Orthorexia is a term used to describe an unhealthy preoccupation with healthy eating. You know the type: these people usually have a long list of foods they can’t eat, they read labels meticulously, and can immediately spot a “bad” food or ingredient. And they frequently judge or criticize the food choices of others.
While orthorexia isn’t yet recognized as a clinical eating disorder, it is felt by some therapists to be an area of increasing concern. In 1997, Steven Bratman introduced the concept to describe individuals who were obsessed with eating to perfection. The word ortho, derived from the Greek language, means “right” or “correct.”
The following behaviors are examples of possible signs of orthorexia:
- Increasing reliance on supplements to achieve optimal nutrition.
- Avoiding a large number of foods without input from a health professional.
- Feeling guilty or anxious when deviating from safe foods.
- Judging others for not adhering to a similar eating style.
- Avoiding food prepared by others and avoiding going out to eat.

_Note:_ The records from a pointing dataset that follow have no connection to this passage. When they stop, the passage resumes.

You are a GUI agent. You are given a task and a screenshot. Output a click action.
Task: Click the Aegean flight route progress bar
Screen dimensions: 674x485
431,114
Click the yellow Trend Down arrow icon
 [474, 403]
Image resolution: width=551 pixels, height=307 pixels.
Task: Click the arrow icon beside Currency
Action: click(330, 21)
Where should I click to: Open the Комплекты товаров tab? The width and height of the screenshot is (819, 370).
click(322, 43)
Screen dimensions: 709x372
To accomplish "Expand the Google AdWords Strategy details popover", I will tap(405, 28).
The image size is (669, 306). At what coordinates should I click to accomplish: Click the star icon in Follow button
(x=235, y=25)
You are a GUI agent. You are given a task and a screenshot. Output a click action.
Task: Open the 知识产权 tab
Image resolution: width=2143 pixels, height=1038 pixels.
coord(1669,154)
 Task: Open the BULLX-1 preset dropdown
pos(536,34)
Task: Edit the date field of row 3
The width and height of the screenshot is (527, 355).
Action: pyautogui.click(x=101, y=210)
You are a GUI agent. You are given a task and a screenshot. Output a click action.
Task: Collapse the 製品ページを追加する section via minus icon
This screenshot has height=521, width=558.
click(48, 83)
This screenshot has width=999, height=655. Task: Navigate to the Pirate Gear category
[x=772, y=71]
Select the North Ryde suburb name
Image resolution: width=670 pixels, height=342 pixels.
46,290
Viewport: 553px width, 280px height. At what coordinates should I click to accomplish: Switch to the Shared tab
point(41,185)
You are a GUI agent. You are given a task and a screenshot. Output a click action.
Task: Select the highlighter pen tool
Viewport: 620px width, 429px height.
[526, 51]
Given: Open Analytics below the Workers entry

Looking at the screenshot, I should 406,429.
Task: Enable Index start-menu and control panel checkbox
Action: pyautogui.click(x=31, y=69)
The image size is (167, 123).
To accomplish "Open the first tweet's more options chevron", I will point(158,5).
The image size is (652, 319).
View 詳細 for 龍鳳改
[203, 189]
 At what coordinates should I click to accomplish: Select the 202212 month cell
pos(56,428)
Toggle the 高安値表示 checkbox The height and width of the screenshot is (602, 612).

But aside from being impossible to achieve, having an objective to eat “perfectly” can also lead to malnutrition, not to mention disordered eating. Any time you eliminate a large number of foods or food groups, you may also be excluding vital nutrients. This kind of meticulous eating also requires a great deal of time and energy, which can add a great deal of stress.
Despite our endless pursuits of perfection in many areas of life, we must remember that orthorexia is an only an illusion. Healthy eating requires a balanced approach, and the 8 Dimensions of Self-Care offer a practical framework for designing a healthier lifestyle.